[[ Material for this task, beginning ]]

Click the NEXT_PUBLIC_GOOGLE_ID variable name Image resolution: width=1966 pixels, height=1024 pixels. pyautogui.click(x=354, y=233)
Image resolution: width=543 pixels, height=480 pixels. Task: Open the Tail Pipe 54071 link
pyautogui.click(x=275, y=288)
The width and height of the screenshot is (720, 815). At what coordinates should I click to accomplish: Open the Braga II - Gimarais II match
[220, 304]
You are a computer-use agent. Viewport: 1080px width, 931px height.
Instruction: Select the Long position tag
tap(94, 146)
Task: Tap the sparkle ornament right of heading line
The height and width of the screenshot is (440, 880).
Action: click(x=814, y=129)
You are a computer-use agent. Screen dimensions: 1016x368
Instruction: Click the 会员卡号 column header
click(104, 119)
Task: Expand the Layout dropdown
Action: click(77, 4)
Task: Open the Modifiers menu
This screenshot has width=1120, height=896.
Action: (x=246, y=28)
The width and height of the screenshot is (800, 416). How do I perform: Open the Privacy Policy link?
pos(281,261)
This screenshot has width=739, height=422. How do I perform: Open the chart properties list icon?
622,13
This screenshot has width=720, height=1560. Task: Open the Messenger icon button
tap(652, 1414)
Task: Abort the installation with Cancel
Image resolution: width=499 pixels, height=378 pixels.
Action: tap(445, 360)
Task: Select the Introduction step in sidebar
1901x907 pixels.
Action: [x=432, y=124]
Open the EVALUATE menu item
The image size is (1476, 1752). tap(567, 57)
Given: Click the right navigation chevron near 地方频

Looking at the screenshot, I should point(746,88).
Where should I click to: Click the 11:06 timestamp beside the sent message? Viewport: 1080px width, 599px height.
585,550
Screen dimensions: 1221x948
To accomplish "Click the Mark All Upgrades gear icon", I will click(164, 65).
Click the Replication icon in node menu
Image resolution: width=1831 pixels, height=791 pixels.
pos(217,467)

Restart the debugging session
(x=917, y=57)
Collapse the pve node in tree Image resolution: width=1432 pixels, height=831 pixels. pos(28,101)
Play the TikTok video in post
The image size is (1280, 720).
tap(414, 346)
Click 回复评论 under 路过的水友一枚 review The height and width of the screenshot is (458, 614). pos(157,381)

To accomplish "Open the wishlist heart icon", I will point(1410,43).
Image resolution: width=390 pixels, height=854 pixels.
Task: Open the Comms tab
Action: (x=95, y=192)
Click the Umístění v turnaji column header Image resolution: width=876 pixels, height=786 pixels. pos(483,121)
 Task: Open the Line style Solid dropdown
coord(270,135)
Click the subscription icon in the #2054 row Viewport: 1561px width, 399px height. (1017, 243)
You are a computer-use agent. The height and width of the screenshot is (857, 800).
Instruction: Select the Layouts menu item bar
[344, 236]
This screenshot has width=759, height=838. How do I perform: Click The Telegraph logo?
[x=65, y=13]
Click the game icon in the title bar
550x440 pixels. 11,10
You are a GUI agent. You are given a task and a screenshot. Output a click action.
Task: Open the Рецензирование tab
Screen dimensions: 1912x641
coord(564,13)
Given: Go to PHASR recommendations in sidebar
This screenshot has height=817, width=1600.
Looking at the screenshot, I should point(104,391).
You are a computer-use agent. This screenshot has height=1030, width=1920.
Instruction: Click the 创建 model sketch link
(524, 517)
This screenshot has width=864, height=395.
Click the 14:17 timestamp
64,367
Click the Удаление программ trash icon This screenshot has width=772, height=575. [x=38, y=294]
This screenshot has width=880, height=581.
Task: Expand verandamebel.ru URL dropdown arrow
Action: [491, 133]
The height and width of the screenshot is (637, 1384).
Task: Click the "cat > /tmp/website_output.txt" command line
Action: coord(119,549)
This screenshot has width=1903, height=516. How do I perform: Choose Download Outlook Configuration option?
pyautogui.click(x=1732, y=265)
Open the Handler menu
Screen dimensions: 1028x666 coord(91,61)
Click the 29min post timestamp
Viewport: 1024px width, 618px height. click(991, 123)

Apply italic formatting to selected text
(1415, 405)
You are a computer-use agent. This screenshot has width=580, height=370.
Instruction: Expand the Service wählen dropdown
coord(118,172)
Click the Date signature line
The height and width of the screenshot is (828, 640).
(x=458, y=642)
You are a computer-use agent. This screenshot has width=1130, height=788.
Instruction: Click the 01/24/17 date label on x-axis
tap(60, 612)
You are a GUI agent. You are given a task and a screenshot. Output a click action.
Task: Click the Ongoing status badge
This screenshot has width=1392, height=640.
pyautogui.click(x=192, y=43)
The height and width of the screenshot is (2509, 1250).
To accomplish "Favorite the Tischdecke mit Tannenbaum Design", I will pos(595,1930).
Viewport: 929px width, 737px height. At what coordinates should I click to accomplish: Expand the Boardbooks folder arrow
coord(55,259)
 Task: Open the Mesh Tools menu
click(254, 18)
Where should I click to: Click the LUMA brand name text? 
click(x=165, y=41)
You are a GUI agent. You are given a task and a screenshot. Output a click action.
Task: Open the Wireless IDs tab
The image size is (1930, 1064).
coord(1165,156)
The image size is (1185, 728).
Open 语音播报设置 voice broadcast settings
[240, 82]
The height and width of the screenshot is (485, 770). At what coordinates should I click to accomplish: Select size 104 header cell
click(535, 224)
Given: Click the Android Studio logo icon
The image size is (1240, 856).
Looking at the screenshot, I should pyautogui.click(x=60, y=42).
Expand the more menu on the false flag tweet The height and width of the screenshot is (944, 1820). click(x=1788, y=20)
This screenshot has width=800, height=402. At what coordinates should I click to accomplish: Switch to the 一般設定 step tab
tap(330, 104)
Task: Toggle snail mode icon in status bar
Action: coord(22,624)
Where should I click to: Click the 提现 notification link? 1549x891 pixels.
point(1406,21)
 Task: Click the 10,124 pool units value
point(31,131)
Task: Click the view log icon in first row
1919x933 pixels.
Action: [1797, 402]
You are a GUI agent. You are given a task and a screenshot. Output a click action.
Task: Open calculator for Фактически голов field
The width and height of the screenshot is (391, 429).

[[ Material for this task, end ]]

» What the exercise asks
Begin at the line that has "The width and height of the screenshot is (720, 815)." in the entries above; stop after the line that has "Click the Replication icon in node menu". Transcribe exactly those lines and no others.

» Exercise result
The width and height of the screenshot is (720, 815). At what coordinates should I click to accomplish: Open the Braga II - Gimarais II match
[220, 304]
You are a computer-use agent. Viewport: 1080px width, 931px height.
Instruction: Select the Long position tag
tap(94, 146)
Task: Tap the sparkle ornament right of heading line
The height and width of the screenshot is (440, 880).
Action: click(x=814, y=129)
You are a computer-use agent. Screen dimensions: 1016x368
Instruction: Click the 会员卡号 column header
click(104, 119)
Task: Expand the Layout dropdown
Action: click(77, 4)
Task: Open the Modifiers menu
This screenshot has width=1120, height=896.
Action: (x=246, y=28)
The width and height of the screenshot is (800, 416). How do I perform: Open the Privacy Policy link?
pos(281,261)
This screenshot has width=739, height=422. How do I perform: Open the chart properties list icon?
622,13
This screenshot has width=720, height=1560. Task: Open the Messenger icon button
tap(652, 1414)
Task: Abort the installation with Cancel
Image resolution: width=499 pixels, height=378 pixels.
Action: tap(445, 360)
Task: Select the Introduction step in sidebar
1901x907 pixels.
Action: [x=432, y=124]
Open the EVALUATE menu item
The image size is (1476, 1752). tap(567, 57)
Given: Click the right navigation chevron near 地方频

Looking at the screenshot, I should point(746,88).
Where should I click to: Click the 11:06 timestamp beside the sent message? Viewport: 1080px width, 599px height.
585,550
Screen dimensions: 1221x948
To accomplish "Click the Mark All Upgrades gear icon", I will click(164, 65).
Click the Replication icon in node menu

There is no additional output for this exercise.